Interesting Times Are God’s Times

October 31, 2023

Letter from Pastor Gary McCluskey

The church is in an interesting place. By church, I mean “The Church”; the holy catholic church which you and I confess most weeks in the Apostle’s Creed.
Now, to be sure, there has never been an idyllic time in the church’s history. Never. I have a small book titled, “Why on Earth did Anyone Become a Christian in the First Three Centuries?” Why, indeed! Persecution, superstition, a faith that was about carrying crosses, not avoiding them…why indeed?

Note I said an interesting time. It is also very much an uncertain time. The only thing that is clear is that our previous way of doing things is not working. People are leaving the church and study after study says it is not because they have lost their faith or that their faith does not matter. The vast majority of those leaving the church do so because of their faith! What they see in Jesus, how they understand God through the lens that is Jesus, is not what they see reflected in the institutional church.

Congregations can no longer get volunteers for even the most basic of tasks. Many choose to watch worship on line rather than worship in community. In our own metro area two of our churches are ridding themselves of their property and buildings not for survival but so they can do more than survive; they can both have and lead a mission.

Are these and more such acts tossing out a life-line or are they pruning for a healthier, stronger ability to follow Jesus? Time will tell. What is clear is that God doesn’t need brick and mortar to do ministry. Christ’s church can survive in a number of new ways, but it is not survival we should be about. It is thriving; thriving in following Jesus in the mission of Jesus.
We are among the fortunate here at University Lutheran Church/Lutheran Campus Ministry. While many congregations struggle to discover their mission and discern the call of God in their locale, we are clear in ours. The original writing still in our file says we are here to serve the community of Tempe and Arizona State College (ASU had yet to become a university) We have an outreach to ASU that is clearly our call. Other congregations are envious of us with all our young adults. We are an encouraging sign to many that young adults are interested in faith and can be reached.
++++++
Exercise instructions>
(A) Using the pastor's letter, decide whether each statement agrees with it: (i) Most people leaving the church leave because they have lost their faith. (ii) Two churches in the metro area are giving up their property and buildings in order to survive. (iii) An original writing in the congregation's file says it is here to serve the community of Tempe and Arizona State College. Answer yes or no for each, and quote the deciding words.
(B) Copy out word for word the part of the pastor's letter that opens with the words containing "Interesting Times Are" and closes with "the Apostle’s Creed.".

Input data>
++++++
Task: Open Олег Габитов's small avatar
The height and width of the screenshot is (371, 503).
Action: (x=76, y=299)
++++++
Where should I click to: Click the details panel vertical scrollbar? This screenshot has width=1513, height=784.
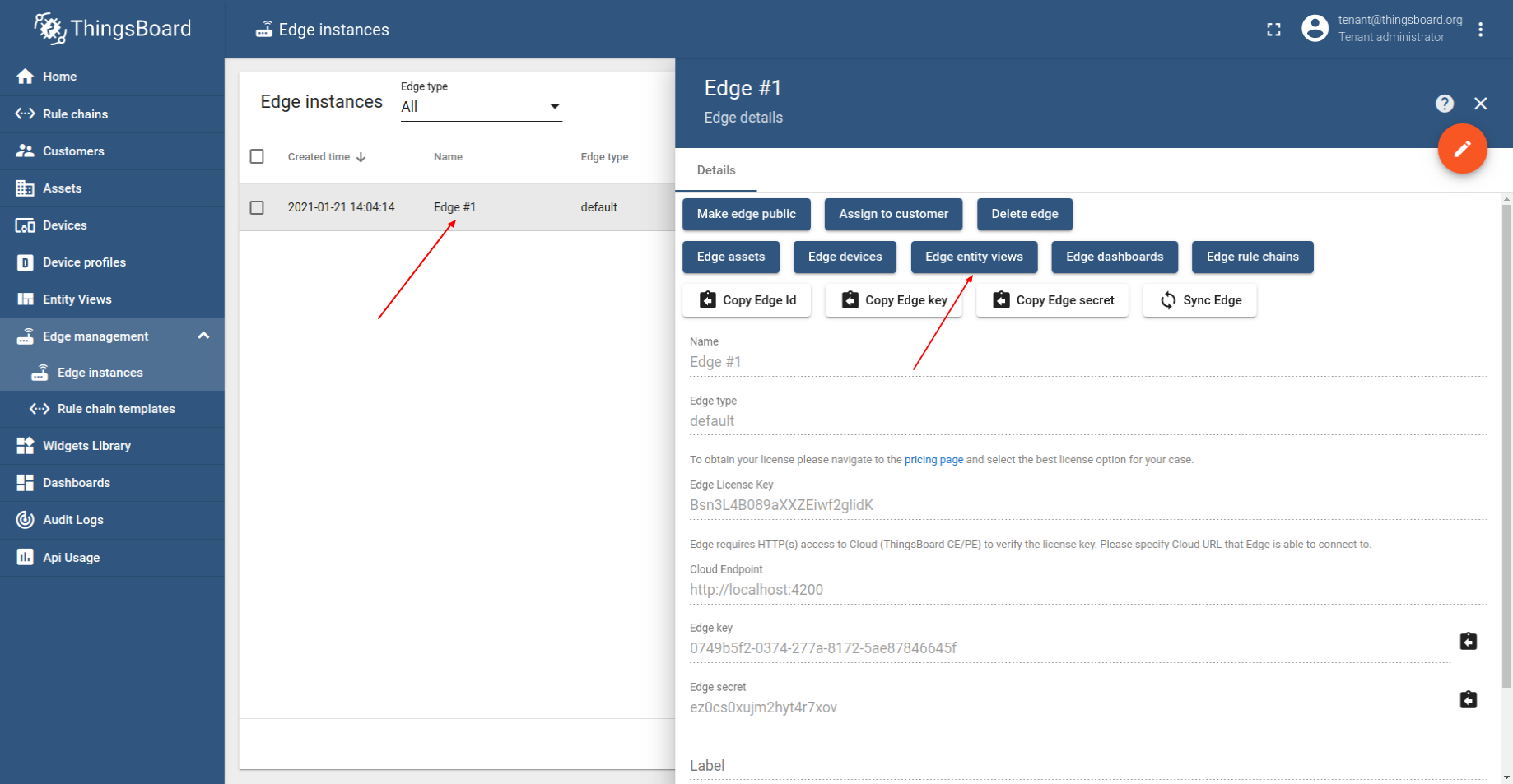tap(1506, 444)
++++++
Task responses>
(A)
(i) No: "The vast majority of those leaving the church do so because of their faith!"
(ii) No: "not for survival but so they can do more than survive"
(iii) Yes: "The original writing still in our file says we are here to serve the community of Tempe and Arizona State College"

(B)
Interesting Times Are God’s Times

October 31, 2023

Letter from Pastor Gary McCluskey

The church is in an interesting place. By church, I mean “The Church”; the holy catholic church which you and I confess most weeks in the Apostle’s Creed.